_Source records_

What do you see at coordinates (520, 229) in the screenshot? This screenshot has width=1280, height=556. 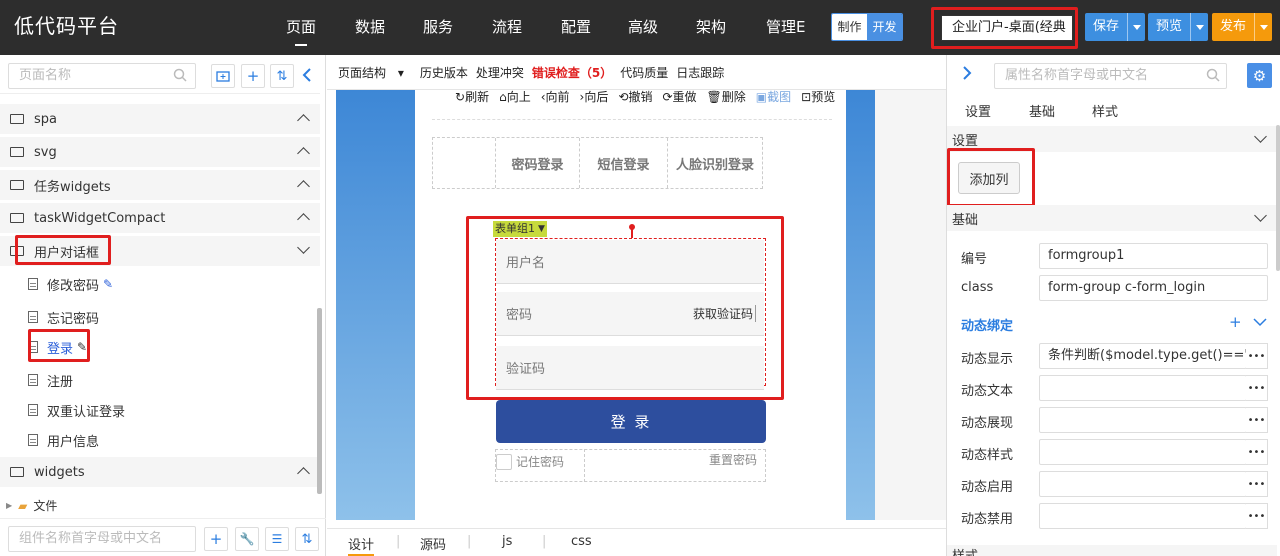 I see `formgroup-tag: 表单组1 ▼` at bounding box center [520, 229].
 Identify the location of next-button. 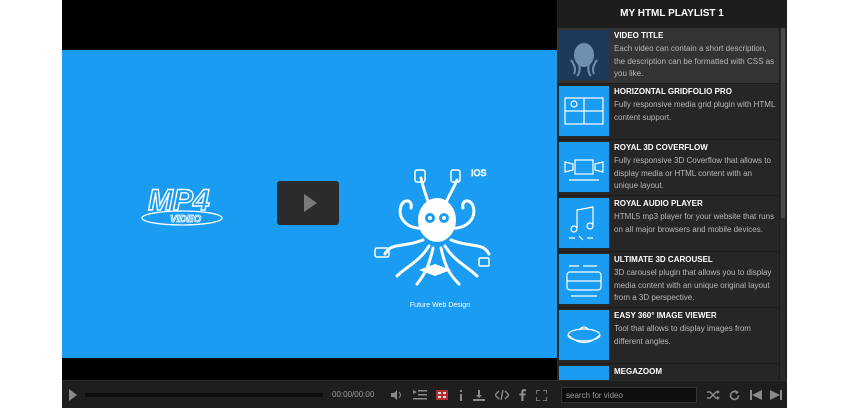
(776, 394).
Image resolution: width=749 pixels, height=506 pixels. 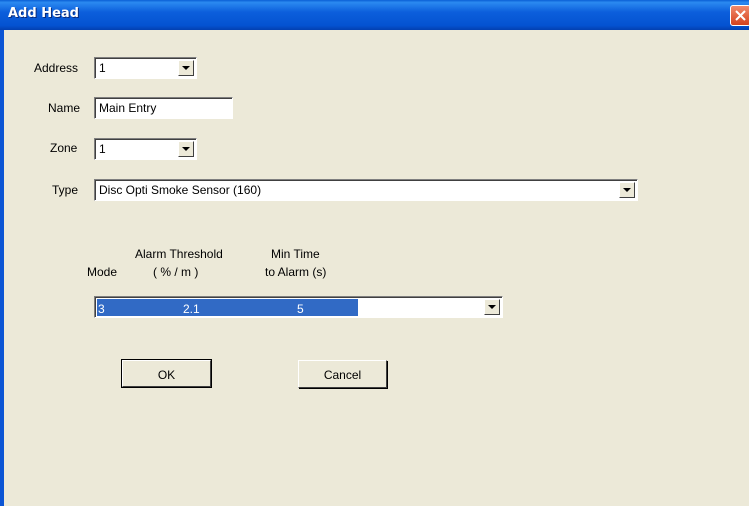 What do you see at coordinates (128, 108) in the screenshot?
I see `name-value: Main Entry` at bounding box center [128, 108].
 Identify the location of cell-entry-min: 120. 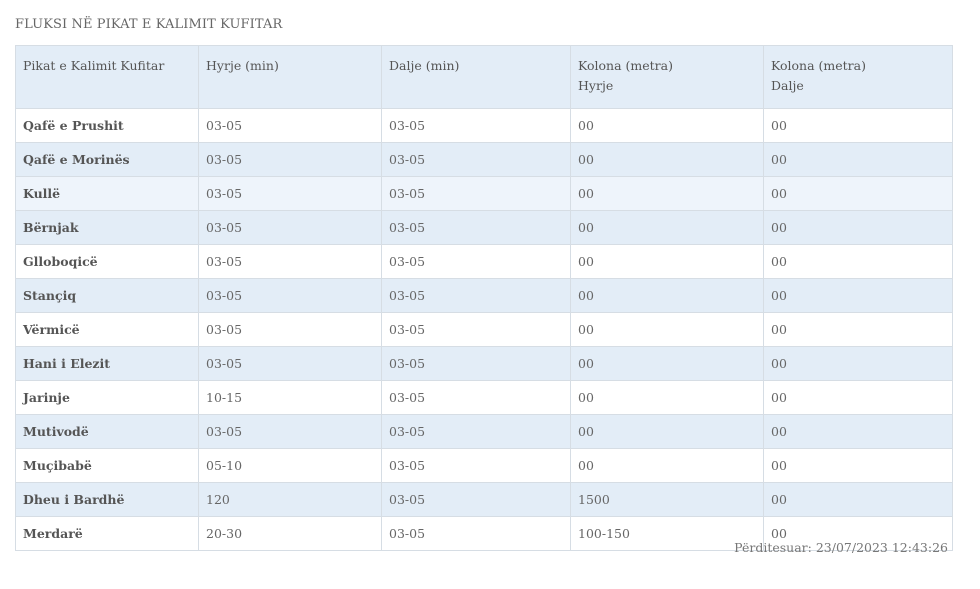
(290, 500).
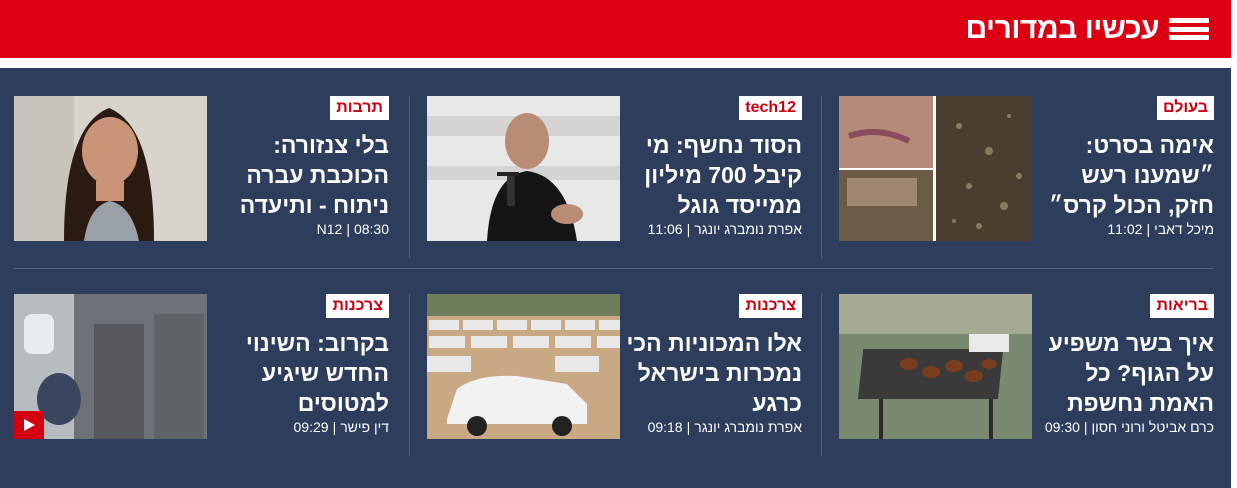 The height and width of the screenshot is (488, 1237). I want to click on article-headline: בלי צנזורה: הכוכבת עברה ניתוח - ותיעדה, so click(300, 175).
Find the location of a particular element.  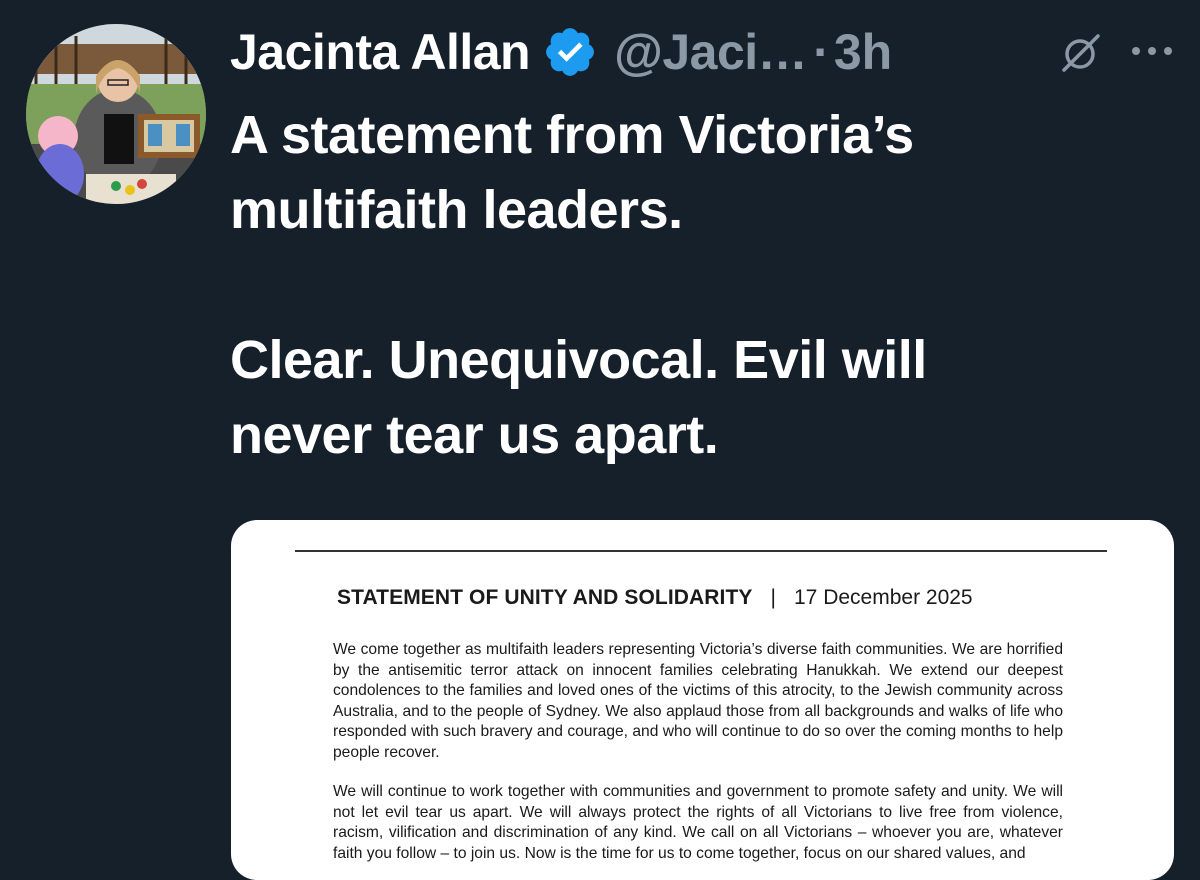

tweet-header: Jacinta Allan @Jaci… · 3h is located at coordinates (710, 52).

_Task requirements_
Copy the records from the line with "Identify the location of cell-entry-min: 120." through the end of the records, switching "location" to "position" and leaving everything else unchanged. Omit the pictures from your answer.

_Your response_
 Identify the position of cell-entry-min: 120. 
(290, 500).
 The height and width of the screenshot is (488, 1237). I want to click on article-headline: בלי צנזורה: הכוכבת עברה ניתוח - ותיעדה, so click(300, 175).
Find the position of a particular element.  

tweet-header: Jacinta Allan @Jaci… · 3h is located at coordinates (710, 52).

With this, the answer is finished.